ABOUT THIS EXERCISE
The output consists only of the lines from the one with "1920x439 pixels. Task: Click" through the end of the records, each printed exactly, and contains no pictures.

(Stored data entries)
= = = = =
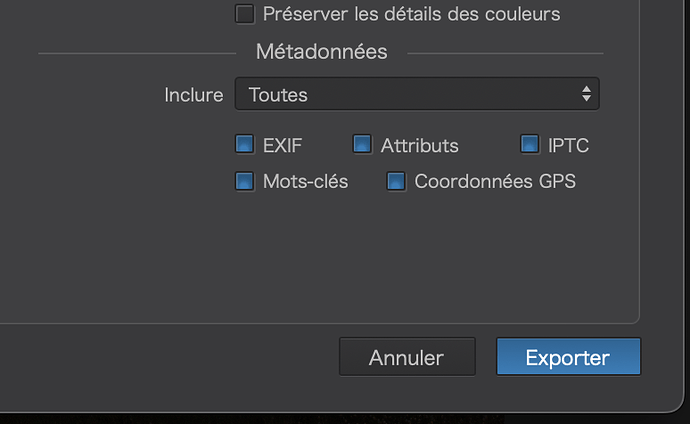Image resolution: width=690 pixels, height=424 pixels.
Task: Click the up-down arrows on the Toutes dropdown
Action: coord(586,95)
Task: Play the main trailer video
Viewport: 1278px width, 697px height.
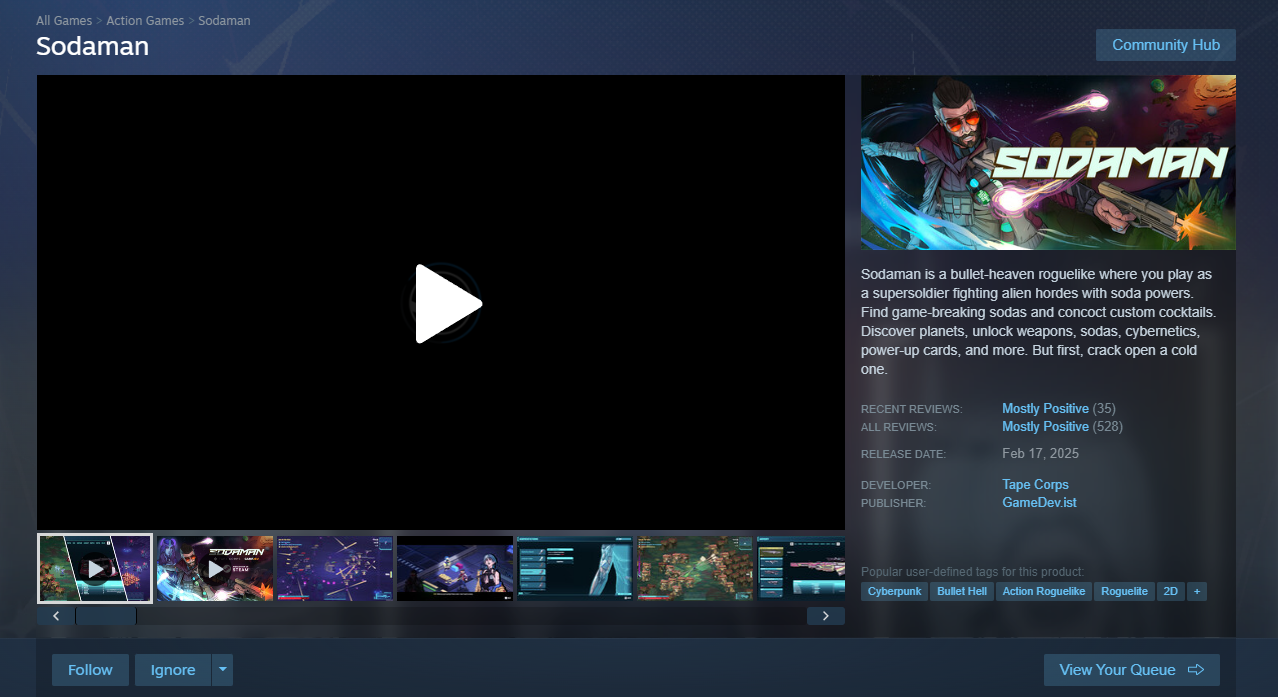Action: pyautogui.click(x=448, y=303)
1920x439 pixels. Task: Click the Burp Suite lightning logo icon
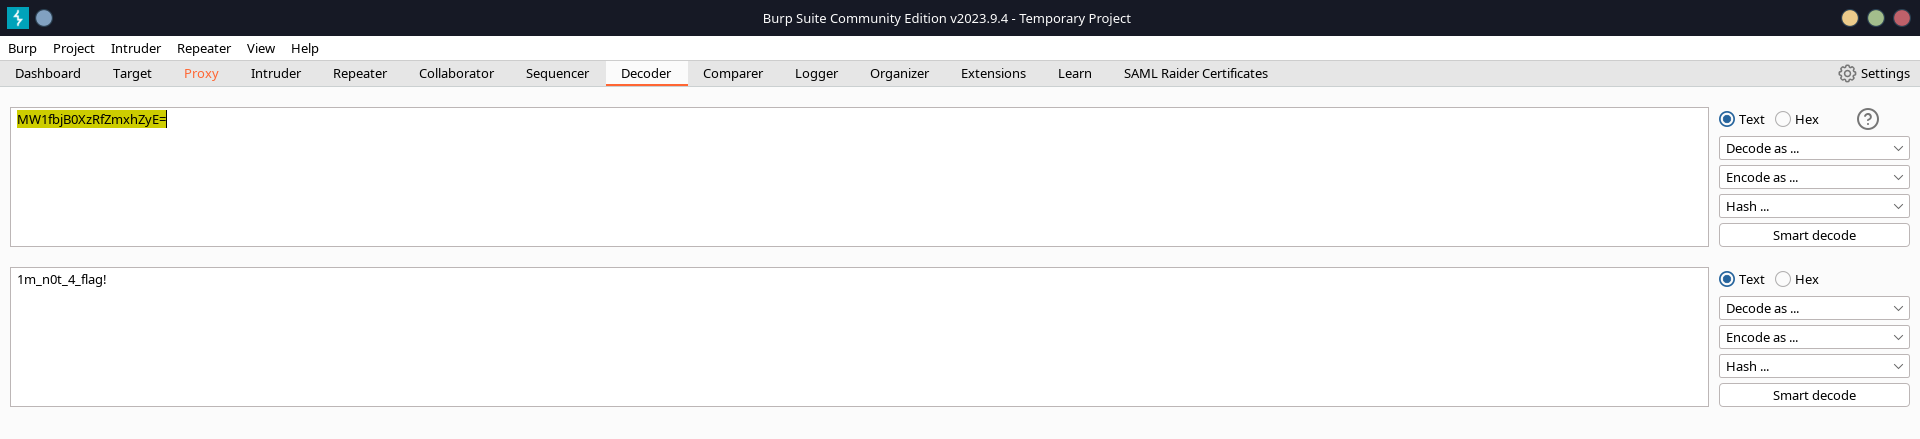point(18,18)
= = = = =
EXERCISE RESULT
1920x439 pixels. Task: Click the Burp Suite lightning logo icon
point(18,18)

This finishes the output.